-- Extracted data entries --
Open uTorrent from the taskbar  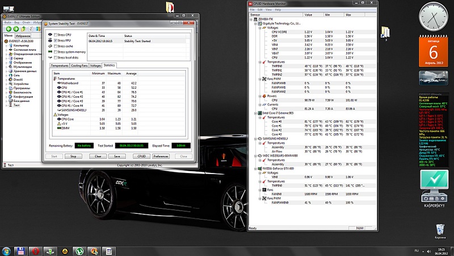coord(80,250)
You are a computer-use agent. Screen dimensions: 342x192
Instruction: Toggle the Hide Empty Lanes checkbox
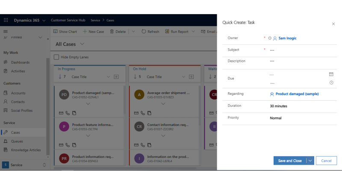(56, 57)
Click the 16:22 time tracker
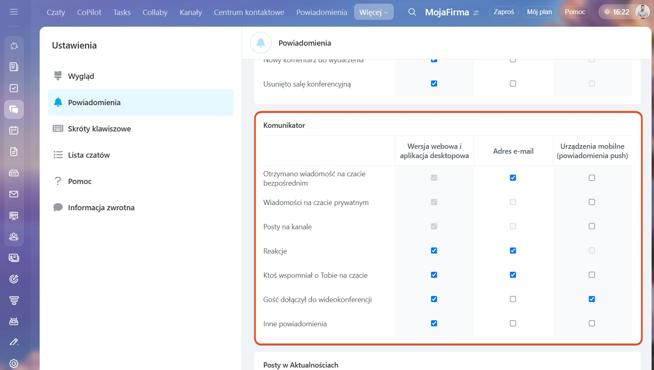Screen dimensions: 654x370 point(617,12)
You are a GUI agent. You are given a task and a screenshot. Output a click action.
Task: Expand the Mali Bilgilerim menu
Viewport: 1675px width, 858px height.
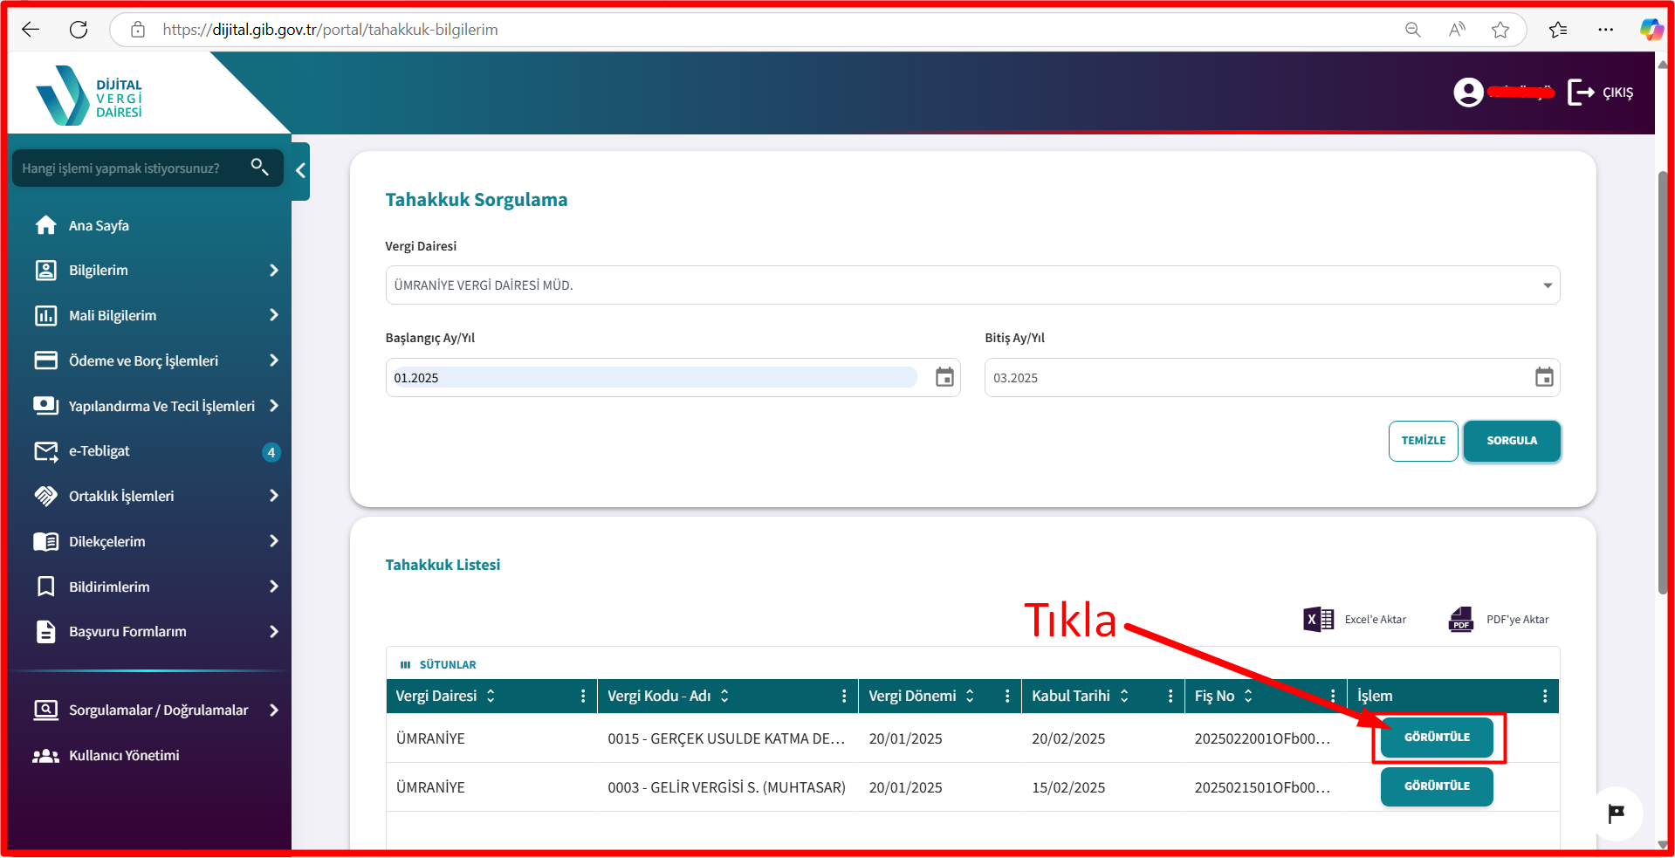pos(157,315)
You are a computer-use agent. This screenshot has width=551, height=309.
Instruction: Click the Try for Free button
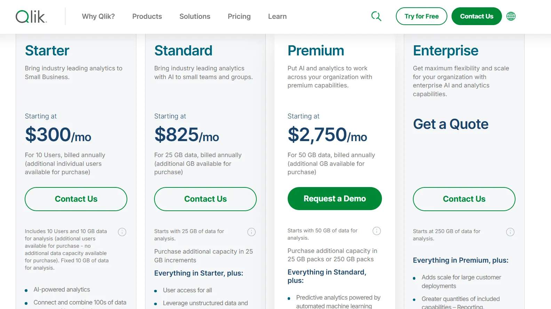[422, 16]
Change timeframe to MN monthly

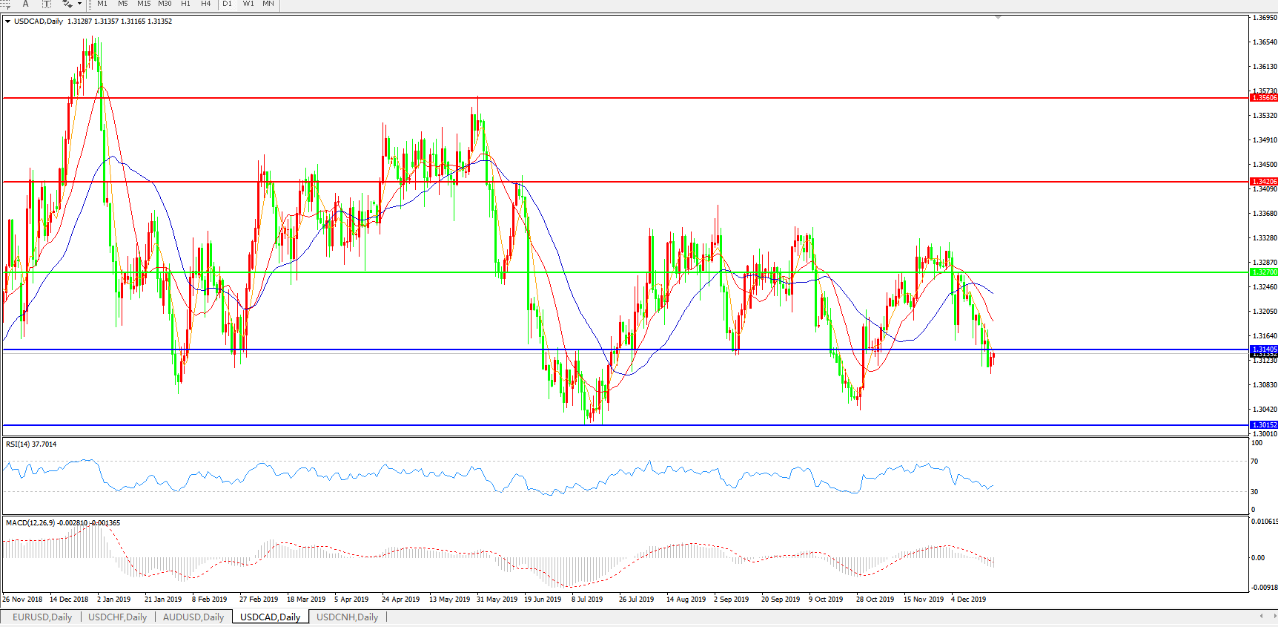pos(268,4)
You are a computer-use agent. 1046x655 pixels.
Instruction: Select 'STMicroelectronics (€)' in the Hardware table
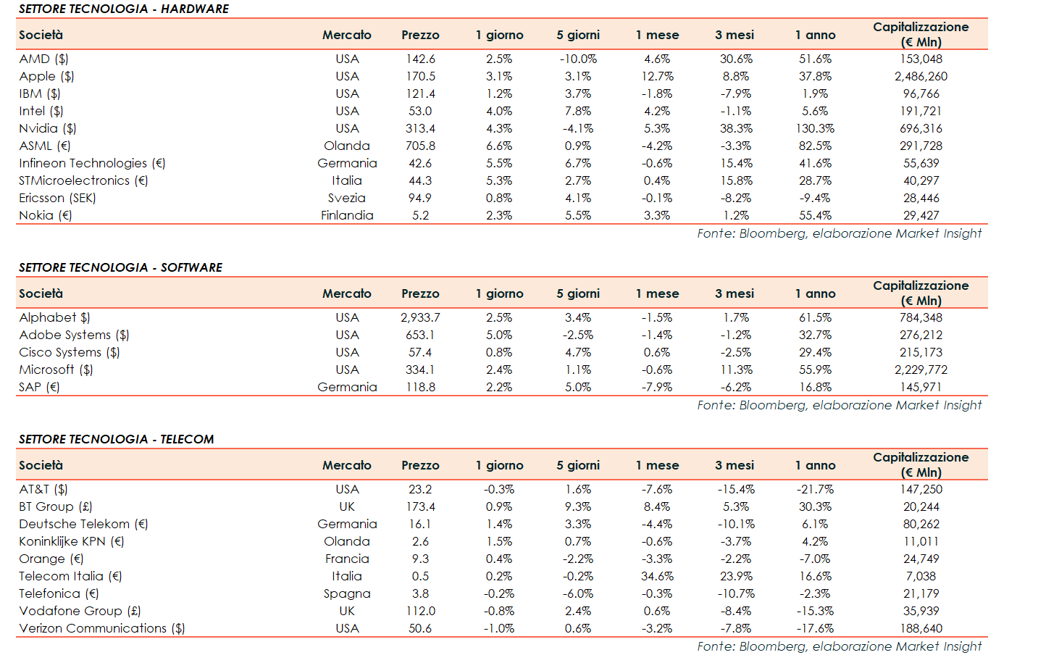click(83, 180)
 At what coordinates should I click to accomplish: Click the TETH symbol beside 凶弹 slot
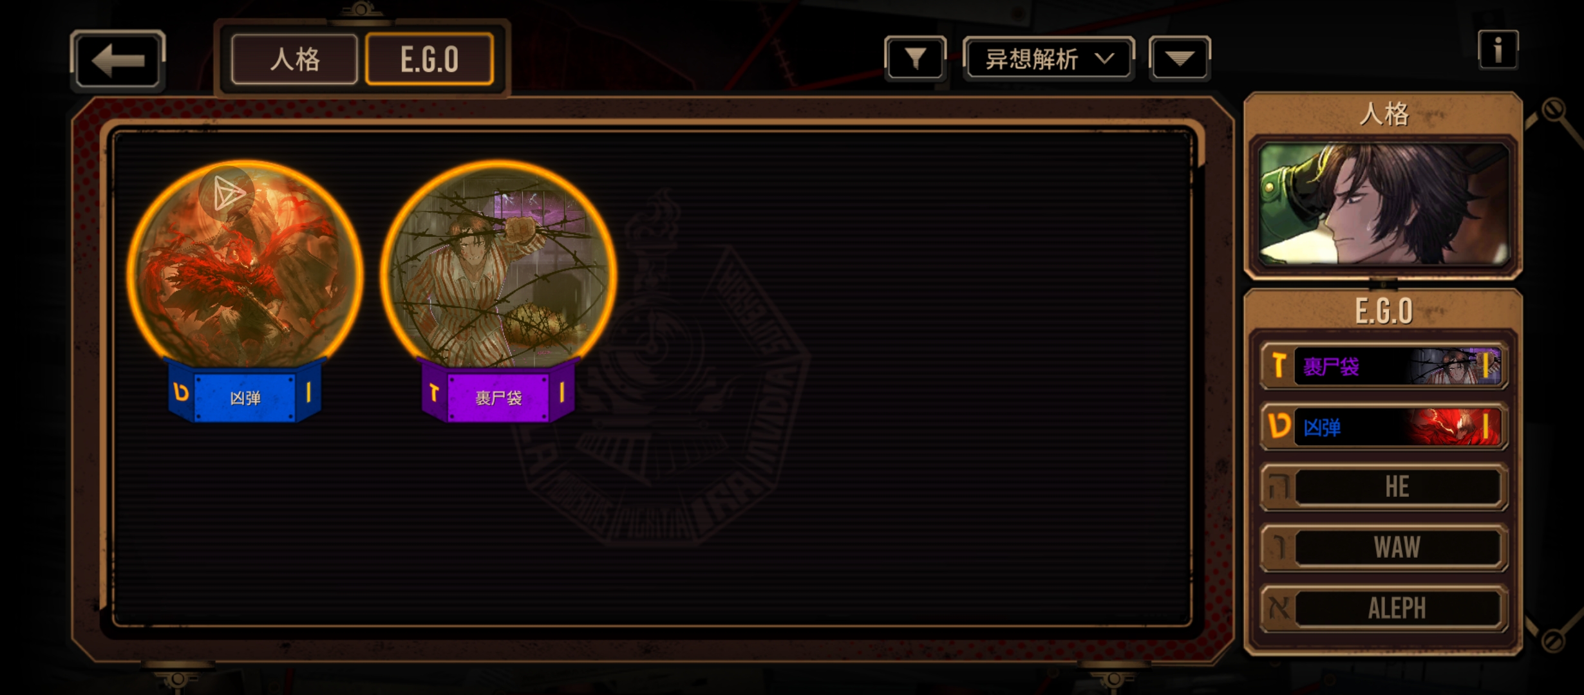click(1278, 426)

-- WORK TO BE COMPLETED --
Every line above that holds the string "screenshot" should be copied out.

-- SOLUTION BELOW --
You are a GUI agent. You are given a task and a screenshot. Output a click action.
You are a computer-use agent. This screenshot has width=551, height=309.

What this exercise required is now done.